▶ [Work request]: Write out the data that follows exactly, keeping every picture out.

▶ [Available data]:
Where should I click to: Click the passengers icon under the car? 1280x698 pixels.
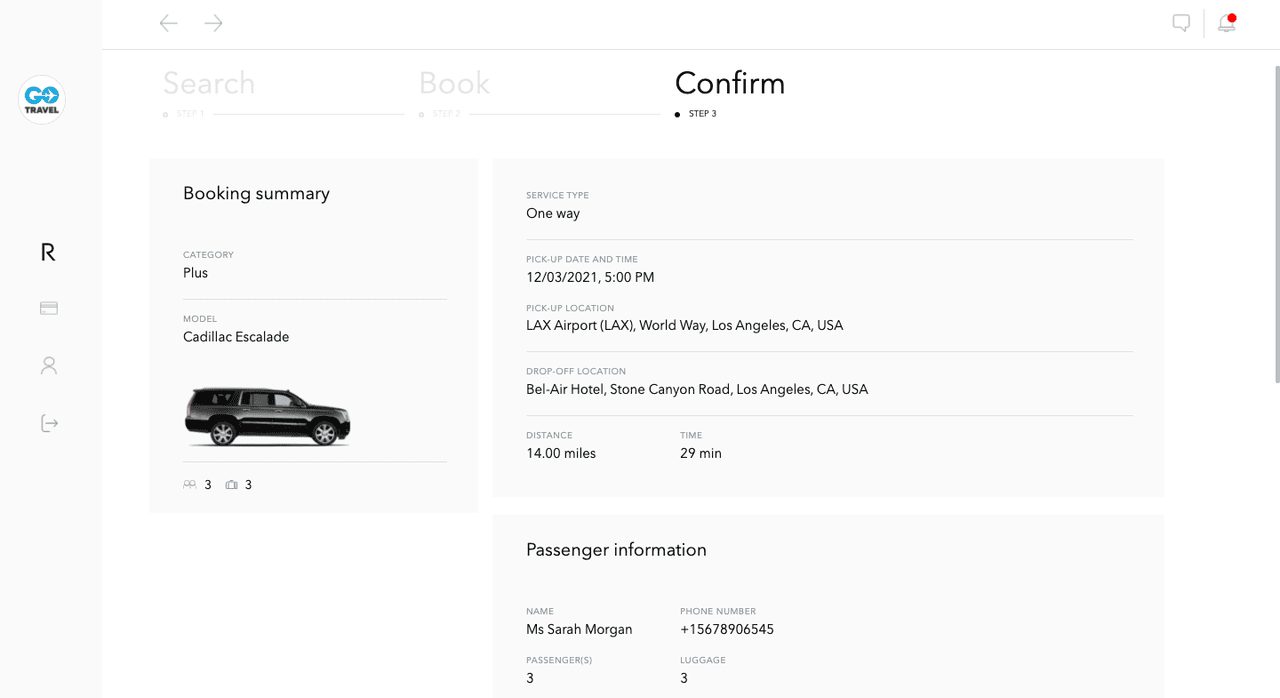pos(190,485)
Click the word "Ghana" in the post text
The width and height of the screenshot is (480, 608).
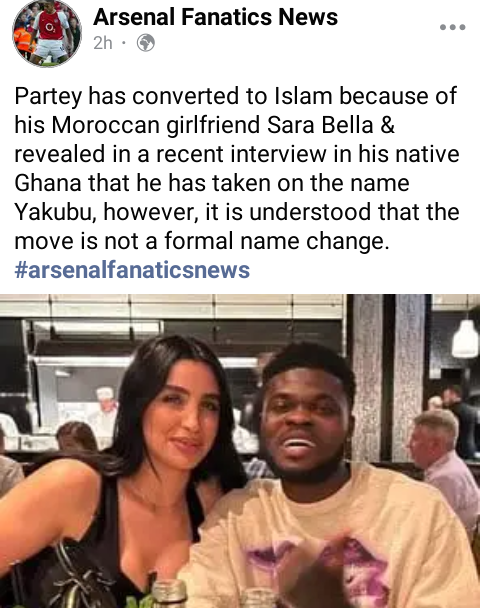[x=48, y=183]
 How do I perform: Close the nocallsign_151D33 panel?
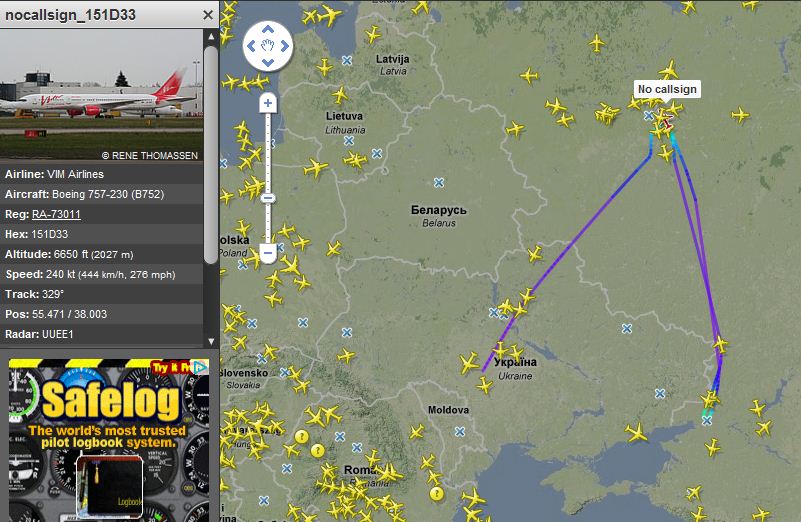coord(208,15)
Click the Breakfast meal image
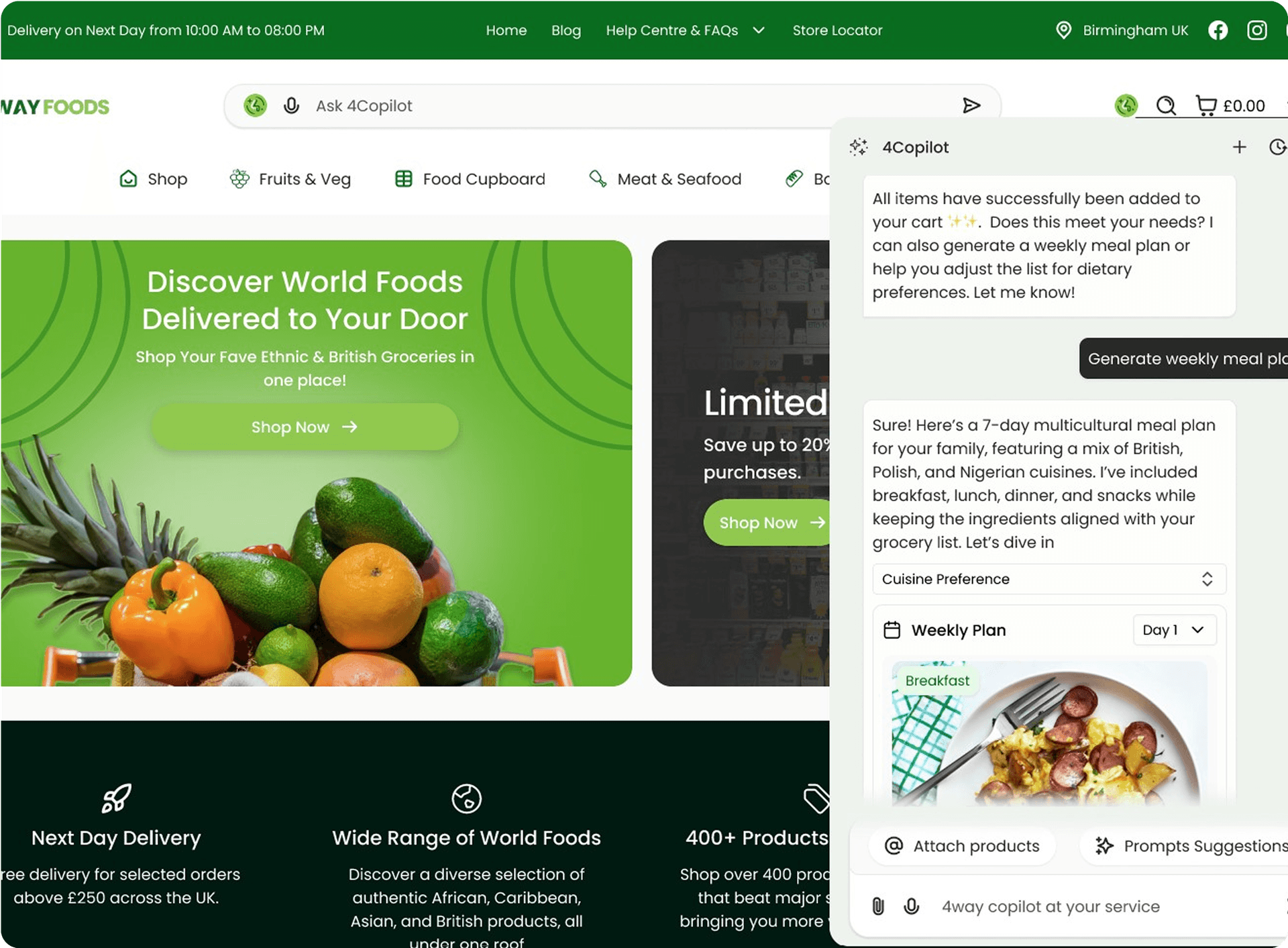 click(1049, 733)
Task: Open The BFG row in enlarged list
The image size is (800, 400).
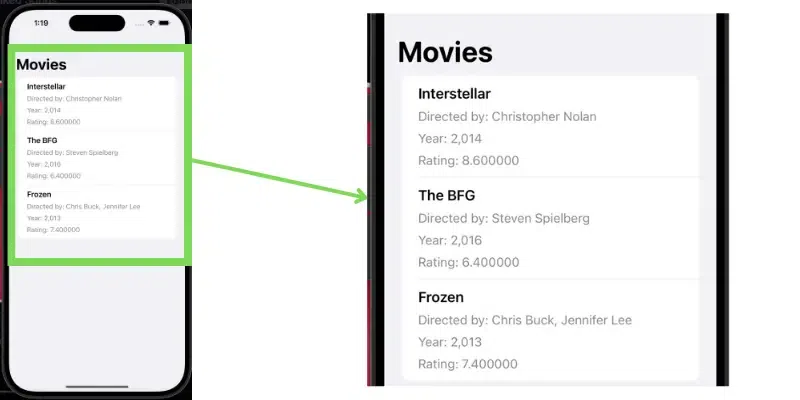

▶ [Expected output]:
Where should I click to: Click the passengers icon under the car? 1280x698 pixels.
pos(190,485)
Click the word "Ghana" in the post text
The width and height of the screenshot is (480, 608).
[x=48, y=183]
 How do I perform: Close the nocallsign_151D33 panel?
coord(208,15)
Click the Breakfast meal image
 click(1049, 733)
Task: Open The BFG row in enlarged list
The image size is (800, 400).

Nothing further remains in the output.